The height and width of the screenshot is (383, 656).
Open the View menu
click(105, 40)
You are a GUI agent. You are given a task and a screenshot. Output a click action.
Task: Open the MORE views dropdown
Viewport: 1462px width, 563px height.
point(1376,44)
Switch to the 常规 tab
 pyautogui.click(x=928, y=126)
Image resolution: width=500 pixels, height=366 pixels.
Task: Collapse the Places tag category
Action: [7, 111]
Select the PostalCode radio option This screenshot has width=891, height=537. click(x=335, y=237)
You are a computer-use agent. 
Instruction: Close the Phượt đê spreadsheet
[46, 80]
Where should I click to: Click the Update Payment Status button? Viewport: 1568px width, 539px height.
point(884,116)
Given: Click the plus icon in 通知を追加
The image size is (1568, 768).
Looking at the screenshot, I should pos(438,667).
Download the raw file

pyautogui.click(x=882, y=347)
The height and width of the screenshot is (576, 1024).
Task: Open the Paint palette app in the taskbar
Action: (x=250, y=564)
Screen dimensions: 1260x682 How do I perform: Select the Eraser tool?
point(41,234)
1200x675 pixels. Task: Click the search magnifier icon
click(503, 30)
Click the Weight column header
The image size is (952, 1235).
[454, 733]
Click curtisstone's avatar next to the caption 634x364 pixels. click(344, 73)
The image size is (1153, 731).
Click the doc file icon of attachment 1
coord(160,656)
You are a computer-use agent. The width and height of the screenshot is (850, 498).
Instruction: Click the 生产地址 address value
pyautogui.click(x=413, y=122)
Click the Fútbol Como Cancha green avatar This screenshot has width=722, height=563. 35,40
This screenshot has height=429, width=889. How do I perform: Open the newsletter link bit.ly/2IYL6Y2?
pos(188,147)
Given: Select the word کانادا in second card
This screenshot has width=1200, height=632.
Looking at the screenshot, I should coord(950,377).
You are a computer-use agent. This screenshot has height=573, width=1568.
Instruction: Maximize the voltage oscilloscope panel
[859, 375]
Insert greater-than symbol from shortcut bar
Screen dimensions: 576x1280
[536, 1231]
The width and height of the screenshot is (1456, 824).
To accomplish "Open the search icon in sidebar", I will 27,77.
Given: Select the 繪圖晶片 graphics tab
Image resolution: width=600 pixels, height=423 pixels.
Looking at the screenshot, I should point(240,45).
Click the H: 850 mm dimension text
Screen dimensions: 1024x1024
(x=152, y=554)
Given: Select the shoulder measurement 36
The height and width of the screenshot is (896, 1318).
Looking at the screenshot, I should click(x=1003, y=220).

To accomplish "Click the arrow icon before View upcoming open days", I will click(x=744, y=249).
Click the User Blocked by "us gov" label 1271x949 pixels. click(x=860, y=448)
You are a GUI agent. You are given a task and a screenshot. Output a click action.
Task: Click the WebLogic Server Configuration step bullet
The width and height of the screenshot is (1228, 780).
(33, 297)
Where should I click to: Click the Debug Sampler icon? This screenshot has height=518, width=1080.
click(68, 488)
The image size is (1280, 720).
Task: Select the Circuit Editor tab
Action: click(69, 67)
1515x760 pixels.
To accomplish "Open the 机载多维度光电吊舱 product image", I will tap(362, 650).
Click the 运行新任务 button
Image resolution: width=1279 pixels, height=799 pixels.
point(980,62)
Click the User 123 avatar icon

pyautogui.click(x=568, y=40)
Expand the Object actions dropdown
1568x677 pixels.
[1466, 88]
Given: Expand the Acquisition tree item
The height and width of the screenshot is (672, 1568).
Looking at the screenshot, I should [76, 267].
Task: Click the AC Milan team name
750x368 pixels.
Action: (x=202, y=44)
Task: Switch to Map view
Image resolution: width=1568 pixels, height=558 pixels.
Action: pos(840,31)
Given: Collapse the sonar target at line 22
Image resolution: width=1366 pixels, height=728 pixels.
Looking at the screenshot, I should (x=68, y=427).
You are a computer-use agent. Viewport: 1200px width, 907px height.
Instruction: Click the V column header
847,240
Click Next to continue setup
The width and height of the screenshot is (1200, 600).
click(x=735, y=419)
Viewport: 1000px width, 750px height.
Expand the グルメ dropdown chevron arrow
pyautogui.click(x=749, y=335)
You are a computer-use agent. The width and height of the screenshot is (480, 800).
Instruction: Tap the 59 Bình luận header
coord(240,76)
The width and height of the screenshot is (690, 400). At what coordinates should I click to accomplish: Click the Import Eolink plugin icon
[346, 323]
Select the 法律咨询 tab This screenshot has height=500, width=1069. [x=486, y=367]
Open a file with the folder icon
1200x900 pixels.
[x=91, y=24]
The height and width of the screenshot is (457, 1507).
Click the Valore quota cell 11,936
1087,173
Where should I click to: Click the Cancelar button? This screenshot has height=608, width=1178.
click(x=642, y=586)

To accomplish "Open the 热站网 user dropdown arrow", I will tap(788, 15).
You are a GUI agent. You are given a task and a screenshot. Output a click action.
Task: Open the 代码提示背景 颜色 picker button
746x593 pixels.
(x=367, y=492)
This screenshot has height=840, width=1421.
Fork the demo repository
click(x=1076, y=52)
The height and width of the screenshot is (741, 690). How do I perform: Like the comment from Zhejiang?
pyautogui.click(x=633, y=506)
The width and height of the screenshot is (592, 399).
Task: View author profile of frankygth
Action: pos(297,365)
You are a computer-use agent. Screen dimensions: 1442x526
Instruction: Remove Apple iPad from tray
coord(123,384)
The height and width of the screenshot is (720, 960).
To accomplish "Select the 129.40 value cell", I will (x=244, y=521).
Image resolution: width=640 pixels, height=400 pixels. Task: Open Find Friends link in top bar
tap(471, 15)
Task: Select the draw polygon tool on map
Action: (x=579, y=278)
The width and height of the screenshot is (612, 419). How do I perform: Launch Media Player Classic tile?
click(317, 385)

What to work on: Please output the lines of the listing above that fall in the stretch from the one with "Click the Fútbol" through the one with "You are a computer-use agent. This", exactly and only those.

Exercise answer:
Click the Fútbol Como Cancha green avatar This screenshot has width=722, height=563. 35,40
This screenshot has height=429, width=889. How do I perform: Open the newsletter link bit.ly/2IYL6Y2?
pos(188,147)
Given: Select the word کانادا in second card
This screenshot has width=1200, height=632.
Looking at the screenshot, I should coord(950,377).
You are a computer-use agent. This screenshot has height=573, width=1568.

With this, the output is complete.